Ne aveva desunto che in ordine alle spese di lite, che seguivano la soccombenza, gli attori L. avrebbero dovuto rifondere le spese sia in favore dei convenuti che dei chiamati in causa.

La Corte di appello, dopo aver rigettato appello principale L. e appello incidentale P., ha compensato le spese del giudizio di appello in ragione della reciproca soccombenza.

Il ricorso evidenzia che in atto di appello datato 29 aprile 2009, notificato il giorno dopo agli avvocati R. e C., come verificato in atti, a pag. 10 e segg. era contenuto uno specifico motivo che lamentava la violazione dei principi regolatori delle spese processuali.

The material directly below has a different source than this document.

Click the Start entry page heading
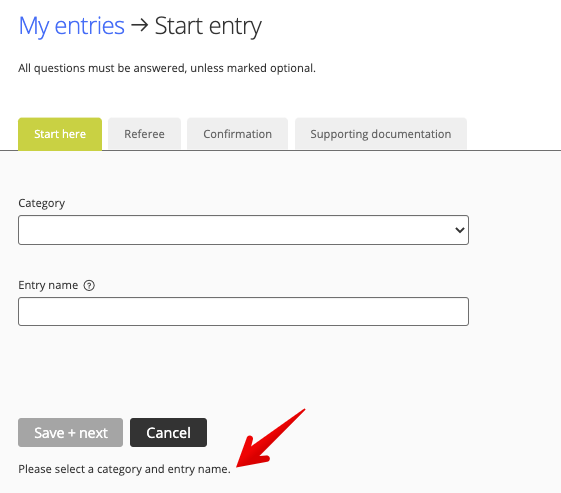This screenshot has height=493, width=561. pyautogui.click(x=208, y=26)
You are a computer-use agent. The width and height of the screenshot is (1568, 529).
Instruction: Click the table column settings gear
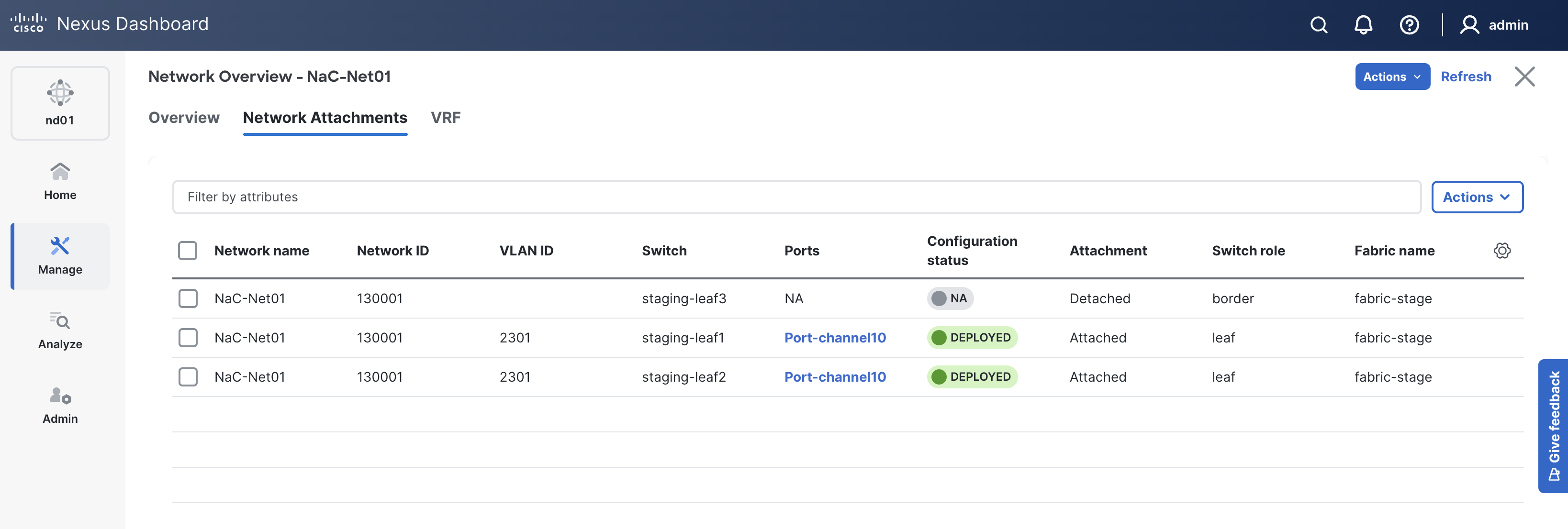click(x=1501, y=251)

Tale motivo non è stato in alcun modo esaminato dalla Corte trentina, cosicchè viene fondatamente lamentata l’omessa pronuncia.

I controricorrenti P. sostengono che non sarebbe stato svolto uno specifico motivo d’appello, ma riportano solo le conclusioni dell’atto di appello, nelle quali peraltro era chiesta “vittoria di spese di primo e secondo grado di giudizio”.

I motivi di appello si desumono non solo dalle conclusioni, ma anche dal testo dell’atto, che conteneva, con specifica rubrica e successiva trattazione, la doglianza per la sorprendente pronuncia del tribunale, che definiva soccombenti puramente e semplicemente i L., nonostante la complessità dell’intreccio di domande. Questa censura di omessa pronuncia è fondata e impone di restituire gli atti al giudice di appello, perchè esamini la doglianza che gli era stata posta e regoli le spese tenendo conto dell’esito complessivo delle varie domande, della loro interdipendenza, delle differenti posizioni delle parti.

Il necessario apprezzamento di merito consiglia di rinviare al giudice trentino il riesame.

Provvederà anche alla liquidazione delle spese di questo giudizio.

PQM

La Corte accoglie il primo motivo di ricorso principale, rigettato nel resto.

Rigetta il ricorso incidentale.

Cassa la sentenza impugnata in relazione al motivo accolto e rinvia alla Corte di appello di Trento, in diversa composizione, che provvederà anche sulla liquidazione delle spese del giudizio di legittimità.

Così deciso in Roma, nella Camera di consiglio della Sezione Seconda Civile, il 22 marzo 2016.